[Saved entries]

::::::::::

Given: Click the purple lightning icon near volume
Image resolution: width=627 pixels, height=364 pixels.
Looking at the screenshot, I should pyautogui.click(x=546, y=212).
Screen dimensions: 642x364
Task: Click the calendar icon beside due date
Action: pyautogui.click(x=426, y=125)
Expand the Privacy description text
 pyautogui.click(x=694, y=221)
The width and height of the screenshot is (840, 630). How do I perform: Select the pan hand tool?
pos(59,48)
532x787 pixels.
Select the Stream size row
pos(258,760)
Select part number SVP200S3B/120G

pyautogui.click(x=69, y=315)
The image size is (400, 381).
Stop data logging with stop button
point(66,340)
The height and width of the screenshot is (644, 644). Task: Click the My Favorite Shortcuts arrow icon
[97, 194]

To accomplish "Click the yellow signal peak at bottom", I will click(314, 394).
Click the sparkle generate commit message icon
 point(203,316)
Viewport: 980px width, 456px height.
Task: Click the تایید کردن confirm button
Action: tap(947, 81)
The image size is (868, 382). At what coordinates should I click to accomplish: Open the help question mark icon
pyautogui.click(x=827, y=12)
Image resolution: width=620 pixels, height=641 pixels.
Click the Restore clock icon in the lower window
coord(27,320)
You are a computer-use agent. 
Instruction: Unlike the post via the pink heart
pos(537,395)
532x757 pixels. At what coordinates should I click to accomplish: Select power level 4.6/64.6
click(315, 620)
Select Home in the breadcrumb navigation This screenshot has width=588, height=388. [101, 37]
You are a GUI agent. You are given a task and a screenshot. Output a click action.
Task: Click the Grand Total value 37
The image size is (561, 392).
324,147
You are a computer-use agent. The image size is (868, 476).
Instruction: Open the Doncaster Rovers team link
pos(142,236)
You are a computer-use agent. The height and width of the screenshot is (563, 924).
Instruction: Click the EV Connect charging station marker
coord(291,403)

::::::::::

TASK ITEM: Keeping every word as it is, repeat all of the records.

RESULT FOR THIS EXERCISE:
Given: Click the purple lightning icon near volume
Image resolution: width=627 pixels, height=364 pixels.
Looking at the screenshot, I should pyautogui.click(x=546, y=212).
Screen dimensions: 642x364
Task: Click the calendar icon beside due date
Action: pyautogui.click(x=426, y=125)
Expand the Privacy description text
 pyautogui.click(x=694, y=221)
The width and height of the screenshot is (840, 630). How do I perform: Select the pan hand tool?
pos(59,48)
532x787 pixels.
Select the Stream size row
pos(258,760)
Select part number SVP200S3B/120G

pyautogui.click(x=69, y=315)
The image size is (400, 381).
Stop data logging with stop button
point(66,340)
The height and width of the screenshot is (644, 644). Task: Click the My Favorite Shortcuts arrow icon
[97, 194]

To accomplish "Click the yellow signal peak at bottom", I will click(314, 394).
Click the sparkle generate commit message icon
 point(203,316)
Viewport: 980px width, 456px height.
Task: Click the تایید کردن confirm button
Action: tap(947, 81)
The image size is (868, 382). At what coordinates should I click to accomplish: Open the help question mark icon
pyautogui.click(x=827, y=12)
Image resolution: width=620 pixels, height=641 pixels.
Click the Restore clock icon in the lower window
coord(27,320)
You are a computer-use agent. 
Instruction: Unlike the post via the pink heart
pos(537,395)
532x757 pixels. At what coordinates should I click to accomplish: Select power level 4.6/64.6
click(315, 620)
Select Home in the breadcrumb navigation This screenshot has width=588, height=388. [101, 37]
You are a GUI agent. You are given a task and a screenshot. Output a click action.
Task: Click the Grand Total value 37
The image size is (561, 392).
324,147
You are a computer-use agent. The image size is (868, 476).
Instruction: Open the Doncaster Rovers team link
pos(142,236)
You are a computer-use agent. The height and width of the screenshot is (563, 924).
Instruction: Click the EV Connect charging station marker
coord(291,403)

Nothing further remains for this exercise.